To find work, my dad picked up the yellow pages and started calling local businesses."

(WTF? is this the time to write your autobiography so you could run for the White House or is this the time to somehow offer the Republican alternative point by point?)

"Even after landing a job, he could still not afford to pay for my delivery - so he worked out an installment plan with the doctor. Fortunately for me, he never missed a payment."

"As I grew up, my mom and dad taught me the values that attracted them to this country - and they instilled in me an immigrant’s wonder at the greatness of America. As a child, I remember going to the grocery store with my dad. Growing up in India, he had seen extreme poverty. And as we walked through the aisles, looking at the endless variety on the shelves, he would tell me: ‘Bobby, Americans can do anything.’ I still believe that to this day. Americans can do anything. When we pull together, there is no challenge we cannot overcome.

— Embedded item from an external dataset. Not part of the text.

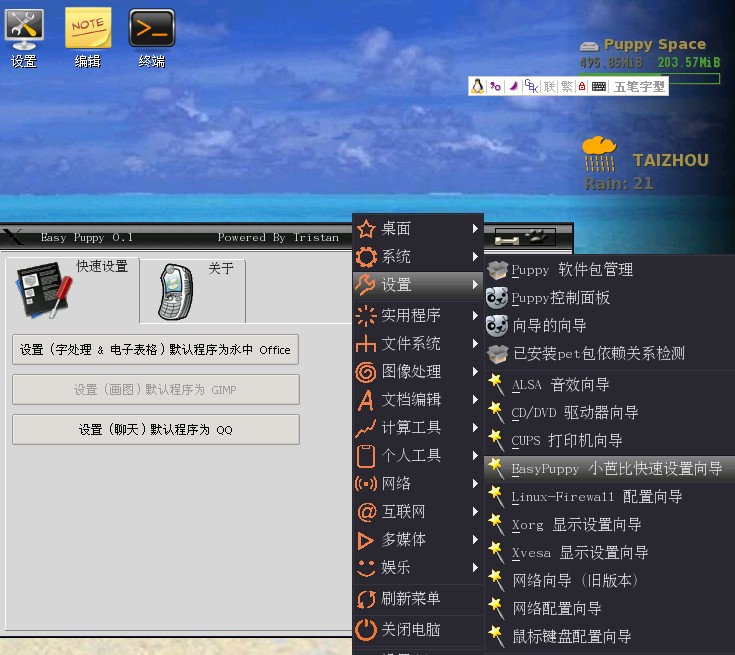Click the keyboard icon in input method bar
The image size is (735, 655).
[598, 87]
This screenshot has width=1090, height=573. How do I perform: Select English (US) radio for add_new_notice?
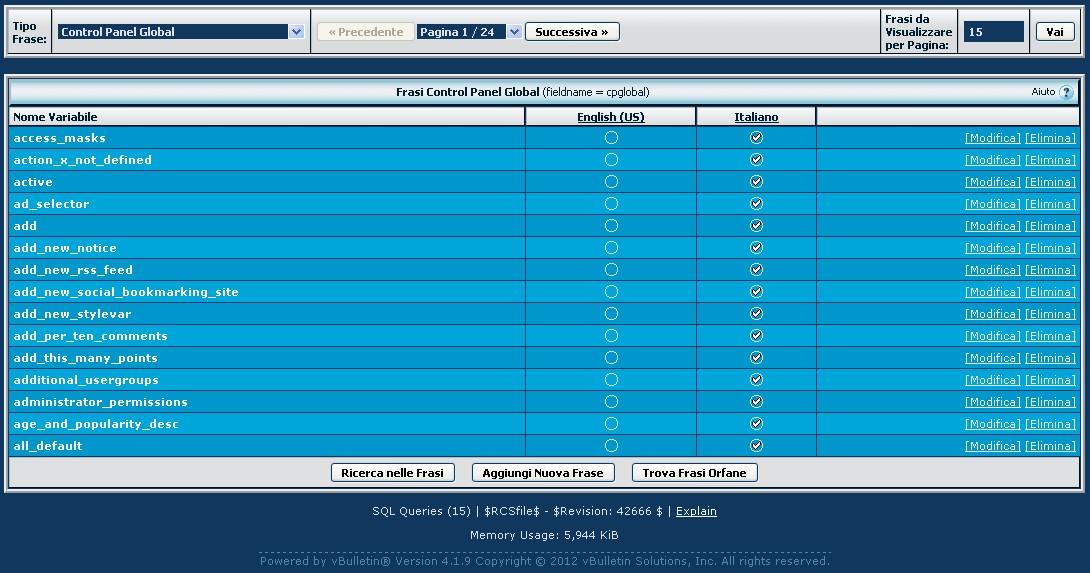point(611,248)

As the President made clear this evening, we are now in a time of challenge. Many of you listening tonight have lost jobs. Others have seen your college and retirement savings dwindle. Many of you are worried about losing your health care and your homes. And you are looking to your elected leaders in Washington for solutions."

"Republicans are ready to work with the new President to provide those solutions. Here in my state of Louisiana, we don’t care what party you belong to if you have good ideas to make life better for our people. We need more of that attitude from both Democrats and Republicans in our nation’s capital. All of us want our economy to recover and our nation to prosper. So where we agree, Republicans must be the President’s strongest partners. And where we disagree, Republicans have a responsibility to be candid and offer better ideas for a path forward."

There he goes, distancing himself from Washington.

"Today in Washington, some are promising that government will rescue us from the economic storms raging all around us.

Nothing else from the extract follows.